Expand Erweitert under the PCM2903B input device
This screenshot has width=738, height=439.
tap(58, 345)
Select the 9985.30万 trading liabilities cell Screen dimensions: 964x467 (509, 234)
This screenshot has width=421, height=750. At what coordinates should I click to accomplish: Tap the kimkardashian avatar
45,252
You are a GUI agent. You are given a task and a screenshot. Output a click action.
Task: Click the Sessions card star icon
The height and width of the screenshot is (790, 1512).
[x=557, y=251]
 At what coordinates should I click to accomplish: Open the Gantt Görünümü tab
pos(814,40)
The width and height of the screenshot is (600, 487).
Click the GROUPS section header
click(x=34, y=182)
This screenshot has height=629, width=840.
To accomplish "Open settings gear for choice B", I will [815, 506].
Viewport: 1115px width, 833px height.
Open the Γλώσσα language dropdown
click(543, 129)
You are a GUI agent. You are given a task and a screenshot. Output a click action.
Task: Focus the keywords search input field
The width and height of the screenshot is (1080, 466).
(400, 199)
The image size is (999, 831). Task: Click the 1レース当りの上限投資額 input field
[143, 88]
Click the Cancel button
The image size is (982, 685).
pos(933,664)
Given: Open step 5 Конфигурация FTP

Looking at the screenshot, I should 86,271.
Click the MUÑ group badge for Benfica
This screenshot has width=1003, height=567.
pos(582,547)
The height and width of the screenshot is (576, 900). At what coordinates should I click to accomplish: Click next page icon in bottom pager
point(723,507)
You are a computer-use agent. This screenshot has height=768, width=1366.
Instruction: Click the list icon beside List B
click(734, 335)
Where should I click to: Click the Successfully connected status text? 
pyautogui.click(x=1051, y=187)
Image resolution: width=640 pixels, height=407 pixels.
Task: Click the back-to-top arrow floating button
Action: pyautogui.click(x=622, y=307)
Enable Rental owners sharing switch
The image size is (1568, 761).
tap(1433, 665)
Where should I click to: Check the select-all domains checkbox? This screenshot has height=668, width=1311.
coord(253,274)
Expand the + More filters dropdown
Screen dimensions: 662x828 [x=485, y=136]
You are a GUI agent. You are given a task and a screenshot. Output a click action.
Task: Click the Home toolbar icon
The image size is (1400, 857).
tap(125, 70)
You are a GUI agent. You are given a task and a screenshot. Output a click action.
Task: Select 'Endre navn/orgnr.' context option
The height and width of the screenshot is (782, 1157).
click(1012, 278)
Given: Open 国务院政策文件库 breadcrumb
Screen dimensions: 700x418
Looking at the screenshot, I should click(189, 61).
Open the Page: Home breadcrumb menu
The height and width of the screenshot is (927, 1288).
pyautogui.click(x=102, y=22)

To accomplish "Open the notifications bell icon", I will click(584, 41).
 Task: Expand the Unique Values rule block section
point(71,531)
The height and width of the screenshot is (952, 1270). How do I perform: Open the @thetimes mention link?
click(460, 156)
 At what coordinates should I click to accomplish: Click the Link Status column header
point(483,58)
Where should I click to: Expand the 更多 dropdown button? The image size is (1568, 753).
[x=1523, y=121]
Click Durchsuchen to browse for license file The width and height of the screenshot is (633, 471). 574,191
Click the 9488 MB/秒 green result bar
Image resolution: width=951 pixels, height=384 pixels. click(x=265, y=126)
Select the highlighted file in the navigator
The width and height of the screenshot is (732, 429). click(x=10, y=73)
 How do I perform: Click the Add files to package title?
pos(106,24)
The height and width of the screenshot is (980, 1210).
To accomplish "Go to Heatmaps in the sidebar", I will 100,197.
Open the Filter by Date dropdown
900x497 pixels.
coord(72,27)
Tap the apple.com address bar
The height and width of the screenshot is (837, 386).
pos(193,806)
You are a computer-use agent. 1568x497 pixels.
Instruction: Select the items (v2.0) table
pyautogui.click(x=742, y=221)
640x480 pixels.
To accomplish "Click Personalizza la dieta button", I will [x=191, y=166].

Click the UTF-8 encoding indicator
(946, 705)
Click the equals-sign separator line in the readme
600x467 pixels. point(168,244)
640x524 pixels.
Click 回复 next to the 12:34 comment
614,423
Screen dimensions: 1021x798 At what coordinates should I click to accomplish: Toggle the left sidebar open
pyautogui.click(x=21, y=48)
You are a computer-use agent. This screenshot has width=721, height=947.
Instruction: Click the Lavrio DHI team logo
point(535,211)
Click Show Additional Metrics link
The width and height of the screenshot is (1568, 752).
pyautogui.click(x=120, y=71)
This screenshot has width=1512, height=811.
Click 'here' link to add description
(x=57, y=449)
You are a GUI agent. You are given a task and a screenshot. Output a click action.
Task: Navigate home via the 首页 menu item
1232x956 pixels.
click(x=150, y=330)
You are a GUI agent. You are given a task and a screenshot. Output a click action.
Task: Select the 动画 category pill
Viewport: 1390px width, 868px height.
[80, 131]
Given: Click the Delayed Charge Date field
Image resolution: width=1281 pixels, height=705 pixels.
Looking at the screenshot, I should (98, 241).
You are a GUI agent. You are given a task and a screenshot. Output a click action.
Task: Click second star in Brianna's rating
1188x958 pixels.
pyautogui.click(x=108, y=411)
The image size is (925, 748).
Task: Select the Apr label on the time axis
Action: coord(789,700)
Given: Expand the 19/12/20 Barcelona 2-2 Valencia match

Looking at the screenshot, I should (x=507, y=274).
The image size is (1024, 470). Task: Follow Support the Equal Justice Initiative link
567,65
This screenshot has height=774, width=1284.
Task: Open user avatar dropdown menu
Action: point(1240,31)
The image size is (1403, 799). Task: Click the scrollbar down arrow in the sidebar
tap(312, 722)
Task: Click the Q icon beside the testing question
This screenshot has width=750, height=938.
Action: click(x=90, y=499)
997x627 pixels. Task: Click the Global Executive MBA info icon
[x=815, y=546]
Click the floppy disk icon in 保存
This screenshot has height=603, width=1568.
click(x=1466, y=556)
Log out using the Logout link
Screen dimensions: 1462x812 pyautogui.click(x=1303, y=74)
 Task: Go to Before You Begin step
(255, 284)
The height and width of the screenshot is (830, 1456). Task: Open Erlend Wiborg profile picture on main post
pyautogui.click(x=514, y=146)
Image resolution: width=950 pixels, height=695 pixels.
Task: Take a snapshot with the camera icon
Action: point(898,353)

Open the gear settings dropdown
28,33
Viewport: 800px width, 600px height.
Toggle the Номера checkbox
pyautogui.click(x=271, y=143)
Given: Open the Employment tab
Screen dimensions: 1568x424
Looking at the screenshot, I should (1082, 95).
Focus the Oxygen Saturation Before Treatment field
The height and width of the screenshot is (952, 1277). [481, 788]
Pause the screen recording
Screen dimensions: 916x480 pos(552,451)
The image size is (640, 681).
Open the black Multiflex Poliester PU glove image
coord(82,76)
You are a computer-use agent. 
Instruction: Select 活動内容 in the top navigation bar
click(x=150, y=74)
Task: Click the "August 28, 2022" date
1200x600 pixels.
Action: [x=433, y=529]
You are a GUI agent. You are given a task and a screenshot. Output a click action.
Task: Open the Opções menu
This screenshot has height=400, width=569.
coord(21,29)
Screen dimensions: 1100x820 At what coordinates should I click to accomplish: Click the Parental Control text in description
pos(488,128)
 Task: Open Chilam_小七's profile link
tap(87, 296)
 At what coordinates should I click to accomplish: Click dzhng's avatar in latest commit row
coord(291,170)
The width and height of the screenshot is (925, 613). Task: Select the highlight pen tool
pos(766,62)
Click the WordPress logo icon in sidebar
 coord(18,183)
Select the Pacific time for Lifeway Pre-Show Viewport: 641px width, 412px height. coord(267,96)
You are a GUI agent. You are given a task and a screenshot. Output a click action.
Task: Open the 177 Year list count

• [Action item]: What lines of the data contain the string "will"? List them.

• [Solution to this task]:
To accomplish "Open settings gear for choice B", I will [815, 506].
To accomplish "Open the notifications bell icon", I will click(584, 41).
To accomplish "Go to Heatmaps in the sidebar", I will 100,197.
To accomplish "Click Personalizza la dieta button", I will [x=191, y=166].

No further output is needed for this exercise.